ドイツ5部相当のオーバーリーガに所属するテニス・ボルシア・ベルリンで、育成年代の指導者らが週末の試合を一斉にボイコットする事態が起きた。クラブ側はこれを「前例のない損害行為」とし、関係者を即日解任する強硬な対応を取っている。地元メディア『Tagesspiegel』などが報じた。
クラブは「馬鹿げていて根拠がない」と一蹴
同メディアによると、解任されたのは育成部門の采配担当者と用具担当者、およびU19とU17の指導者の計4人。ボイコットの理由として挙げられたのは、用具の不備や外部運転手を使う遠征バスでの1人20ユーロの費用負担などだったという。

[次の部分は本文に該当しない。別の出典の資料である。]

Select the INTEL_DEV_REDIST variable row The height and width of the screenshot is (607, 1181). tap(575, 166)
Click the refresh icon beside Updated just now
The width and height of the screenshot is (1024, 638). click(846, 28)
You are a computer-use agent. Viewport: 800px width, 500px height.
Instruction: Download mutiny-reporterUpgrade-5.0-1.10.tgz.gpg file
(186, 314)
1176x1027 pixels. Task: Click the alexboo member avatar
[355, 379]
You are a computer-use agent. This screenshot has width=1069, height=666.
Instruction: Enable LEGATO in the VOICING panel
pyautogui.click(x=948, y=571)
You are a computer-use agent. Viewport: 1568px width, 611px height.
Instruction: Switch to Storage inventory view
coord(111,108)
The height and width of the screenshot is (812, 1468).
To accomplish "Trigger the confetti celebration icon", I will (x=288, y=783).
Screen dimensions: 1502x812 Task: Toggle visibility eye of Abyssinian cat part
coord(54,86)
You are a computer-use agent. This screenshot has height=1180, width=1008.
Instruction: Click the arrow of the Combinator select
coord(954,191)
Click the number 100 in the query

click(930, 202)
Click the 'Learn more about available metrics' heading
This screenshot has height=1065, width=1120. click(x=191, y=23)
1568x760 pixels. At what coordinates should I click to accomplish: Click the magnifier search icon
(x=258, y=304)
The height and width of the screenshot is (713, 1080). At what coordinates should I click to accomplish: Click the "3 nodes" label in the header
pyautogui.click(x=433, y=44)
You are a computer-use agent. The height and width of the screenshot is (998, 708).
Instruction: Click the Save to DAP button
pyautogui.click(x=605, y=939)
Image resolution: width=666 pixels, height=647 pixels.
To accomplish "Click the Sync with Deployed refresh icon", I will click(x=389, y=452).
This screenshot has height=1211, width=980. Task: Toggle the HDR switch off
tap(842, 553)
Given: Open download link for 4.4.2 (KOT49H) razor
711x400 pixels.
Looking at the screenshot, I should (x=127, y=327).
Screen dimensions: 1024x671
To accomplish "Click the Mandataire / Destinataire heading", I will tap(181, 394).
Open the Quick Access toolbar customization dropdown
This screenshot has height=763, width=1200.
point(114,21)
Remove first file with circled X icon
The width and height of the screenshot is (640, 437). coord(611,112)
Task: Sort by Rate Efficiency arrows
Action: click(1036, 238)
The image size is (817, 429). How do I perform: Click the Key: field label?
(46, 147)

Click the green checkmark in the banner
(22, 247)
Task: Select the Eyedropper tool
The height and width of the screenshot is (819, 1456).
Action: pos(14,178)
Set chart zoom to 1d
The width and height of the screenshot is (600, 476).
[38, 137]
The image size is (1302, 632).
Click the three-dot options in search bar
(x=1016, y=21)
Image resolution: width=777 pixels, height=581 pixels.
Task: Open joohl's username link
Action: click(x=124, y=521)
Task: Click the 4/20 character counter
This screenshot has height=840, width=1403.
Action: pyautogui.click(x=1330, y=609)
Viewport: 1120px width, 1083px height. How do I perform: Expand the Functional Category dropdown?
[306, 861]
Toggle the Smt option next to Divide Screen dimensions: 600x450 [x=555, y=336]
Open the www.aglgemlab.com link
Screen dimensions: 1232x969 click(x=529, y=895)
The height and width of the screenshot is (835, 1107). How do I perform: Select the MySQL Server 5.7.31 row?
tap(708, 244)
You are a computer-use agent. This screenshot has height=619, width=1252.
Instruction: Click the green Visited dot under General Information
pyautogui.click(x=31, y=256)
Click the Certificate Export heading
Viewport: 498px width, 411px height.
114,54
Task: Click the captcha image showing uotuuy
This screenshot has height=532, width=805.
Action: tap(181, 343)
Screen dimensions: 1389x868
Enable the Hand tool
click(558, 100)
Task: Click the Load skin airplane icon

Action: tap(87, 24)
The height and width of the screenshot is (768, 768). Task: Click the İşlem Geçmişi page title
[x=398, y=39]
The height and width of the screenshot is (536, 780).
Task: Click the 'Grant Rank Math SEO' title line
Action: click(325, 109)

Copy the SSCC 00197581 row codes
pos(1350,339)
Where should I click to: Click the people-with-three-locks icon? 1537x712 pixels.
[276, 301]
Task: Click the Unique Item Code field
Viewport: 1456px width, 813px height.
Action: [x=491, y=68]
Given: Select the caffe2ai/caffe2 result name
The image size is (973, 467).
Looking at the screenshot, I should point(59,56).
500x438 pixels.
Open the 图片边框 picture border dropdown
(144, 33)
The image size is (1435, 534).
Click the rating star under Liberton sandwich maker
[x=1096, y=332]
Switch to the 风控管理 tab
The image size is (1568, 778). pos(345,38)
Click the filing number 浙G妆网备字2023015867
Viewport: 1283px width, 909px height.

しかしクラブ側は「試合当日に必要な用具が不足していた事実はない。担当者が用具を受け取らず、配布もしなかっただけだ」とし、理由は「馬鹿げていて根拠がない」と一蹴した。
理事会長の解任動議も否決

対立の背景には、クラブ理事会が育成部門に対して収入の透明性、資金の流れの明確化、指導者らの経歴、そして児童・青少年保護規定の順守を求め始めたことがあったという。育成年代の指導者らからは理事会会長アリエル・ガラ氏の解任を求める動議も出されていたが、監査役会はこれを否決している。
クラブは「一連の騒動は、クラブを信頼する子どもや保護者を著しく落胆させた」と表明し、育成部門の体制を刷新する方針を示した。テニス・ボルシアはかつて西ベルリンを代表するクラブとしてブンデスリーガでもプレーした歴史を持つが、現在は下部リーグでの再建途上にある。